**What to produce:** Copy every one of the records below word for word, keeping each line as it appears.

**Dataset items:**
* START *

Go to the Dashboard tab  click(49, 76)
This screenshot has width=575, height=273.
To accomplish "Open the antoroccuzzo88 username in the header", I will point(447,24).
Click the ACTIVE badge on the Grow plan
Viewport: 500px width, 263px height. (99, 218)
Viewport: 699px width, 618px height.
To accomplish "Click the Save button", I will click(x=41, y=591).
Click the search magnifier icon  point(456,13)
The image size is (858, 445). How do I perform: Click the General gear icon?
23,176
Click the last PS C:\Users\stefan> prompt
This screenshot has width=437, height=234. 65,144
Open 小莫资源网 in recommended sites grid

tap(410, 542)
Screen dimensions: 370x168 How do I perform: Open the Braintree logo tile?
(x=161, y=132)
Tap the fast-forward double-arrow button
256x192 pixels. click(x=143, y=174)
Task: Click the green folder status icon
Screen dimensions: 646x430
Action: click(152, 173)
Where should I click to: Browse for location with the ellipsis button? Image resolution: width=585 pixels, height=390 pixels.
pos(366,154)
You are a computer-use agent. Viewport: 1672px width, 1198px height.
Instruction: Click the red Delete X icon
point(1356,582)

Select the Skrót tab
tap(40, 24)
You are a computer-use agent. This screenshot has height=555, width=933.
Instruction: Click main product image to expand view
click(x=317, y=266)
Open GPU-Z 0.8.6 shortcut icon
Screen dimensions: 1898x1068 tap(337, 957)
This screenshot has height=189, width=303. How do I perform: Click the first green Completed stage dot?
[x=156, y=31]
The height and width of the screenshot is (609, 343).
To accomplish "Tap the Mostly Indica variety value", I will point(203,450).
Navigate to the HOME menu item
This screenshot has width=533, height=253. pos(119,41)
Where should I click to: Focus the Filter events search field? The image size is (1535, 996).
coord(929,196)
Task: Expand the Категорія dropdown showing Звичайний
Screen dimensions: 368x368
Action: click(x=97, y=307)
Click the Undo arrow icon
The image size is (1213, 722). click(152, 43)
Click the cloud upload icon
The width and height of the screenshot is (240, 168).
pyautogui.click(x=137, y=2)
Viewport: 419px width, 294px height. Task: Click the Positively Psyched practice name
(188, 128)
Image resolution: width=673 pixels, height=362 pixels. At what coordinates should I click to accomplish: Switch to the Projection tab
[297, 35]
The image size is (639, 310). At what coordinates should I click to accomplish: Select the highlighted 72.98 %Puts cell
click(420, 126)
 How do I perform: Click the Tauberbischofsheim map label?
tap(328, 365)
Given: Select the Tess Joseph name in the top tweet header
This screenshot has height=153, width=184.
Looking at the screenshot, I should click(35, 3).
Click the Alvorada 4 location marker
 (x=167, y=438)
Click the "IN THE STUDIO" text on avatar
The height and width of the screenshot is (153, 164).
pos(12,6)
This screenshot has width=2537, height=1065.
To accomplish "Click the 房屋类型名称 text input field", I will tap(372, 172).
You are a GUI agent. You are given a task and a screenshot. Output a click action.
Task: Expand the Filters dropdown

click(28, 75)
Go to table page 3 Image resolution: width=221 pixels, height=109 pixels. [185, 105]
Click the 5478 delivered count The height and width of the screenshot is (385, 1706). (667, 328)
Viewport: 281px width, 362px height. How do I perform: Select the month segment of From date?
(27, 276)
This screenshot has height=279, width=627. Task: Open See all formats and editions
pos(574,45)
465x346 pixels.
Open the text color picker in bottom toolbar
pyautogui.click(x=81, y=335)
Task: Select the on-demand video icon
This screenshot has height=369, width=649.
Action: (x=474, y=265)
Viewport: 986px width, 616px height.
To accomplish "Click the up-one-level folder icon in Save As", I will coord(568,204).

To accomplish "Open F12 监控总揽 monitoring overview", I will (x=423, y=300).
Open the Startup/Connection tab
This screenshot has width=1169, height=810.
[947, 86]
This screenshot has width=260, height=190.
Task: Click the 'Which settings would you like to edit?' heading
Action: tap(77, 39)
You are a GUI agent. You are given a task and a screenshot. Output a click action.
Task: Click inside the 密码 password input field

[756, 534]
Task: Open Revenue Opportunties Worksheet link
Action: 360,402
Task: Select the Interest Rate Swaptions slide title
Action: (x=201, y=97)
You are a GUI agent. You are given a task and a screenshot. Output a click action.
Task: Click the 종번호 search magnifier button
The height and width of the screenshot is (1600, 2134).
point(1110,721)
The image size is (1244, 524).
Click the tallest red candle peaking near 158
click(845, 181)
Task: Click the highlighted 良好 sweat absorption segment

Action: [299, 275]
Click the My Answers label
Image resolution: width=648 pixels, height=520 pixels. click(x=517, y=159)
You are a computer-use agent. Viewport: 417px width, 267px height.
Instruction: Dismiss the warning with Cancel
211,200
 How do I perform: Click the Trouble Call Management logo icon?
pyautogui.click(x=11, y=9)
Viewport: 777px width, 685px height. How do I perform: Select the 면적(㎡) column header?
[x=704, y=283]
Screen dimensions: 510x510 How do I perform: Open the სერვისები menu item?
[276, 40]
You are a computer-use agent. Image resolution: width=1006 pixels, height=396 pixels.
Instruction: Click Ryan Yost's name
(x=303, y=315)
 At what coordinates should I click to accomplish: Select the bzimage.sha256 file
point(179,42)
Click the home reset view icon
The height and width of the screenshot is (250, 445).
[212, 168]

* END *

**Result of the task:**
Go to the Dashboard tab  click(49, 76)
This screenshot has width=575, height=273.
To accomplish "Open the antoroccuzzo88 username in the header", I will point(447,24).
Click the ACTIVE badge on the Grow plan
Viewport: 500px width, 263px height. (99, 218)
Viewport: 699px width, 618px height.
To accomplish "Click the Save button", I will click(x=41, y=591).
Click the search magnifier icon  point(456,13)
The image size is (858, 445). How do I perform: Click the General gear icon?
23,176
Click the last PS C:\Users\stefan> prompt
This screenshot has width=437, height=234. 65,144
Open 小莫资源网 in recommended sites grid

tap(410, 542)
Screen dimensions: 370x168 How do I perform: Open the Braintree logo tile?
(x=161, y=132)
Tap the fast-forward double-arrow button
256x192 pixels. click(x=143, y=174)
Task: Click the green folder status icon
Screen dimensions: 646x430
Action: click(152, 173)
Where should I click to: Browse for location with the ellipsis button? Image resolution: width=585 pixels, height=390 pixels.
pos(366,154)
You are a computer-use agent. Viewport: 1672px width, 1198px height.
Instruction: Click the red Delete X icon
point(1356,582)

Select the Skrót tab
tap(40, 24)
You are a computer-use agent. This screenshot has height=555, width=933.
Instruction: Click main product image to expand view
click(x=317, y=266)
Open GPU-Z 0.8.6 shortcut icon
Screen dimensions: 1898x1068 tap(337, 957)
This screenshot has height=189, width=303. How do I perform: Click the first green Completed stage dot?
[x=156, y=31]
The height and width of the screenshot is (609, 343).
To accomplish "Tap the Mostly Indica variety value", I will point(203,450).
Navigate to the HOME menu item
This screenshot has width=533, height=253. pos(119,41)
Where should I click to: Focus the Filter events search field? The image size is (1535, 996).
coord(929,196)
Task: Expand the Категорія dropdown showing Звичайний
Screen dimensions: 368x368
Action: click(x=97, y=307)
Click the Undo arrow icon
The image size is (1213, 722). click(152, 43)
Click the cloud upload icon
The width and height of the screenshot is (240, 168).
pyautogui.click(x=137, y=2)
Viewport: 419px width, 294px height. Task: Click the Positively Psyched practice name
(188, 128)
Image resolution: width=673 pixels, height=362 pixels. At what coordinates should I click to accomplish: Switch to the Projection tab
[297, 35]
The image size is (639, 310). At what coordinates should I click to accomplish: Select the highlighted 72.98 %Puts cell
click(420, 126)
 How do I perform: Click the Tauberbischofsheim map label?
tap(328, 365)
Given: Select the Tess Joseph name in the top tweet header
This screenshot has height=153, width=184.
Looking at the screenshot, I should click(35, 3).
Click the Alvorada 4 location marker
 (x=167, y=438)
Click the "IN THE STUDIO" text on avatar
The height and width of the screenshot is (153, 164).
pos(12,6)
This screenshot has width=2537, height=1065.
To accomplish "Click the 房屋类型名称 text input field", I will tap(372, 172).
You are a GUI agent. You are given a task and a screenshot. Output a click action.
Task: Expand the Filters dropdown

click(28, 75)
Go to table page 3 Image resolution: width=221 pixels, height=109 pixels. [185, 105]
Click the 5478 delivered count The height and width of the screenshot is (385, 1706). (667, 328)
Viewport: 281px width, 362px height. How do I perform: Select the month segment of From date?
(27, 276)
This screenshot has height=279, width=627. Task: Open See all formats and editions
pos(574,45)
465x346 pixels.
Open the text color picker in bottom toolbar
pyautogui.click(x=81, y=335)
Task: Select the on-demand video icon
This screenshot has height=369, width=649.
Action: (x=474, y=265)
Viewport: 986px width, 616px height.
To accomplish "Click the up-one-level folder icon in Save As", I will coord(568,204).

To accomplish "Open F12 监控总揽 monitoring overview", I will (x=423, y=300).
Open the Startup/Connection tab
This screenshot has width=1169, height=810.
[947, 86]
This screenshot has width=260, height=190.
Task: Click the 'Which settings would you like to edit?' heading
Action: tap(77, 39)
You are a GUI agent. You are given a task and a screenshot. Output a click action.
Task: Click inside the 密码 password input field

[756, 534]
Task: Open Revenue Opportunties Worksheet link
Action: 360,402
Task: Select the Interest Rate Swaptions slide title
Action: (x=201, y=97)
You are a GUI agent. You are given a task and a screenshot. Output a click action.
Task: Click the 종번호 search magnifier button
The height and width of the screenshot is (1600, 2134).
point(1110,721)
The image size is (1244, 524).
Click the tallest red candle peaking near 158
click(845, 181)
Task: Click the highlighted 良好 sweat absorption segment

Action: [299, 275]
Click the My Answers label
Image resolution: width=648 pixels, height=520 pixels. click(x=517, y=159)
You are a computer-use agent. Viewport: 417px width, 267px height.
Instruction: Dismiss the warning with Cancel
211,200
 How do I perform: Click the Trouble Call Management logo icon?
pyautogui.click(x=11, y=9)
Viewport: 777px width, 685px height. How do I perform: Select the 면적(㎡) column header?
[x=704, y=283]
Screen dimensions: 510x510 How do I perform: Open the სერვისები menu item?
[276, 40]
You are a computer-use agent. Image resolution: width=1006 pixels, height=396 pixels.
Instruction: Click Ryan Yost's name
(x=303, y=315)
 At what coordinates should I click to accomplish: Select the bzimage.sha256 file
point(179,42)
Click the home reset view icon
The height and width of the screenshot is (250, 445).
[212, 168]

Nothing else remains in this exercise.